Global stock markets plunged into the red yesterday amid fears of a new emerging markets crisis after Argentina's currency suffered its steepest fall for 12 years.

Investors headed for the exit as concerns grew of a repeat of last June's emerging markets rout following Thursday's plunge in the value of the Argentinian peso as the country's central bank gave up on its battle to prop up the currency through intervention in financial markets.

The FTSE-100 Index suffered its worst week of the year so far as investors made a flight to safety, falling 109.5 points to 6663.7 yesterday - a drop of 1.6%.
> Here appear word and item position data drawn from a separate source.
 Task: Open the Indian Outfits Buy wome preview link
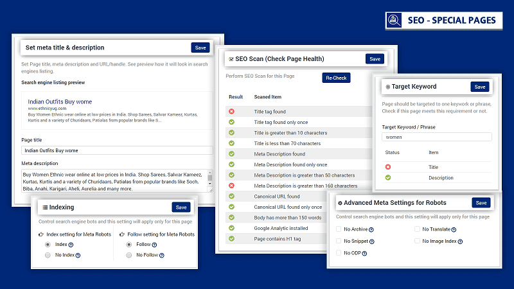point(60,101)
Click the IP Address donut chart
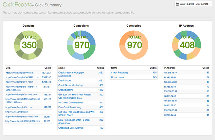Image resolution: width=215 pixels, height=140 pixels. [x=186, y=45]
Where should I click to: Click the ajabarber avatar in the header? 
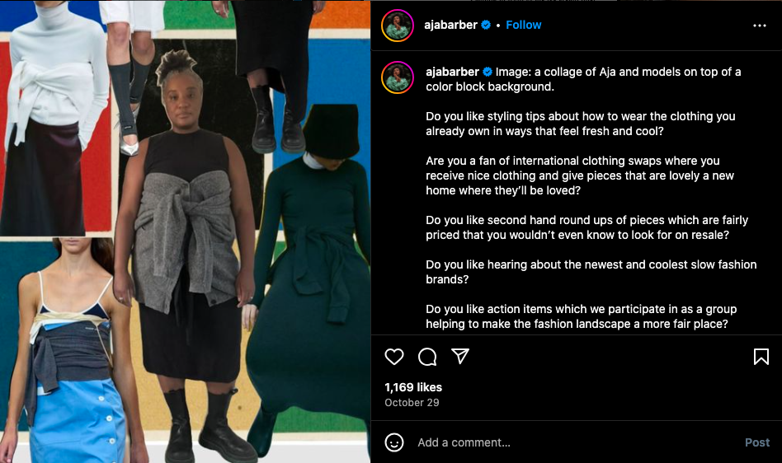[398, 26]
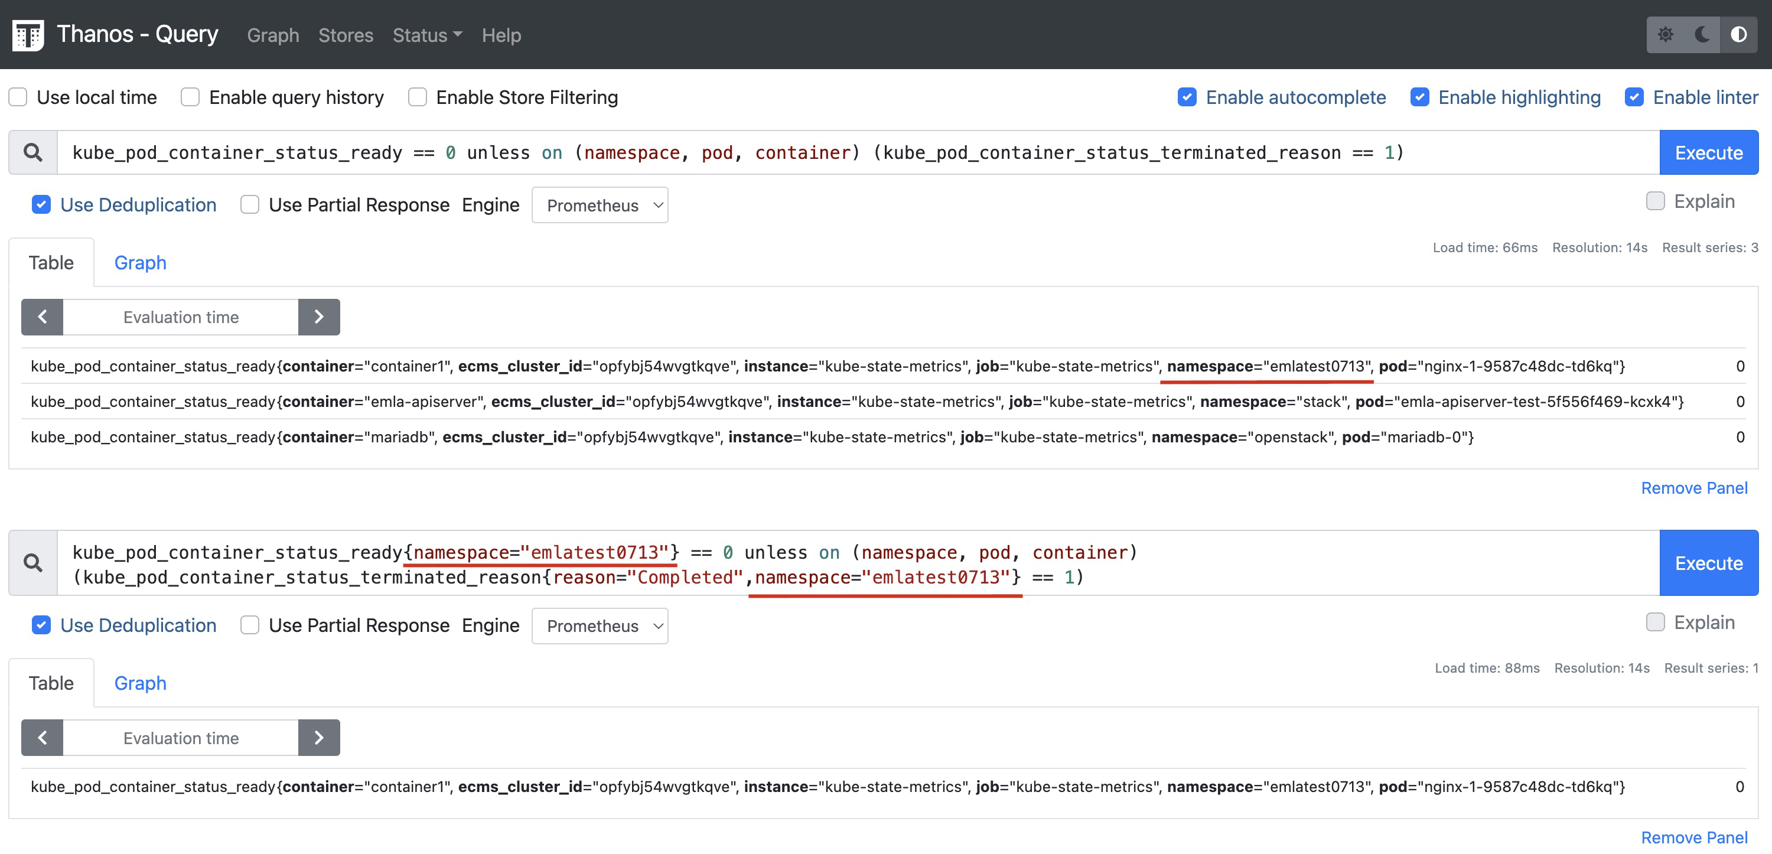
Task: Click the first panel's Evaluation time field
Action: (181, 317)
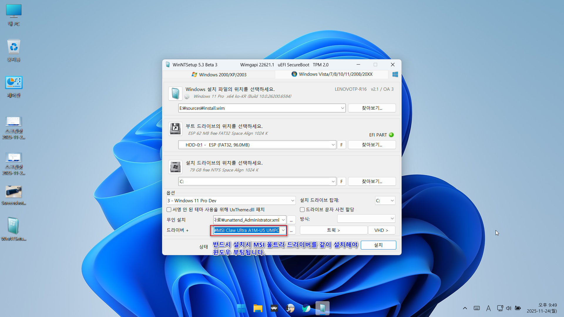The height and width of the screenshot is (317, 564).
Task: Click the install drive disk icon
Action: (175, 167)
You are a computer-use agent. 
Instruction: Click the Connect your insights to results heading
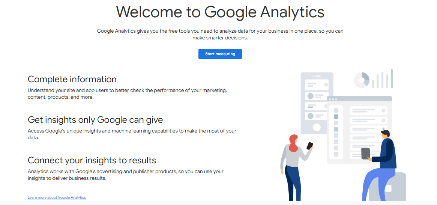click(x=92, y=160)

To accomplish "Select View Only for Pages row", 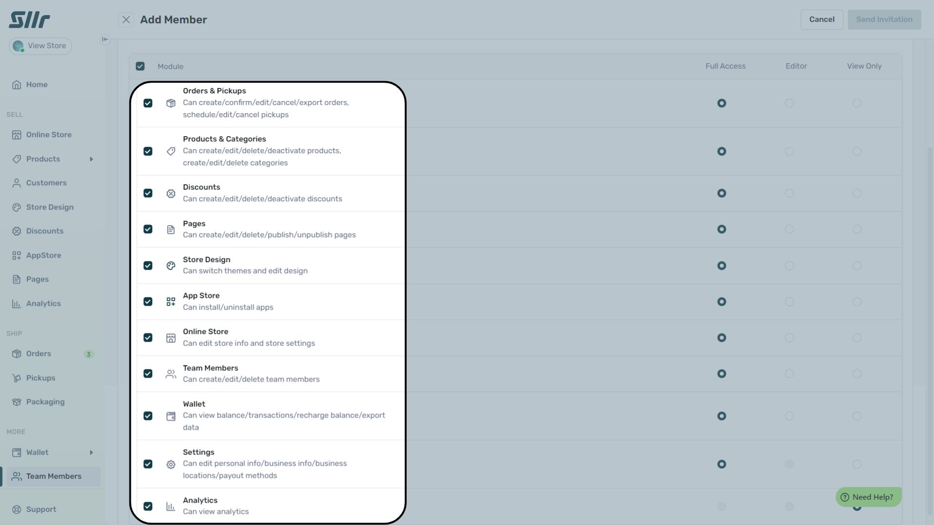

London's top tier has shed 2.4% this week after falls in the previous sessions after Wednesday's bigger-than-expected fall in UK unemployment reinforced speculation of an interest rate hike.

There were similar falls across European indices yesterday, with France's Cac 40 and the Dax in Germany down 2.8% and 2.5% respectively.

Nervous investors fretted that the emerging market woes would spread, with political turbulence also seeing the Turkish lira tumble to a record low against the US dollar and the South African rand dropping sharply.

After being buoyed in recent sessions by speculation over interest rate rises, the pound fell a cent to 1.65 US dollars and by a similar level to 1.21 euros.

Among stocks, those with exposure to emerging markets were hardest hit in the sell-off, with Aberdeen Asset Management the biggest casualty after a decline of 6% or 24.1p to 397.3p.

Other stocks on the back foot were International Airlines Group as the British Airways and Iberia owner is heavily focused on Latin America for growth. Shares fell 21.1p to 406.3p, while global brewing giant SABMiller fell 89p to 2889p and Asian-focused insurer Prudential sunk 48p to 1262p.

Lloyds Banking Group fell 1.7p, or 2%, to 81.4p, after Investec Securities removed its buy rating on the stock, citing a potential further hit from payment protection insurance repayments.

Royal Mail shares were 15.5p lower at 572.5p after a trading update in which it highlighted an 8% rise in parcels revenues for the first nine months of the year.

The company, whose shares have shot up from 330p since its flotation in October, said it was trading in line with expectations, helped by a busy December for parcels and Christmas cards.

There was no festive bounce for train set firm Hornby as it warned it will make a loss this year due to supply chain issues in China. Shares in the Scalextric maker fell by 4%, or 3p to 77.5p.

The biggest FTSE-100 risers were RSA Insurance up 2p to 101.7p, Fresnillo ahead 12p at 792p, Randgold Resources 45p stronger at 4233p and Sainsbury's 3.3p higher at 362.1p. The biggest FTSE-100 fallers were Aberdeen Asset Management down 24.1p at 397.3p, International Airlines Group off 21.1p at 406.3p, Experian down 52p to 1072p and Mondi 43p weaker at 936p.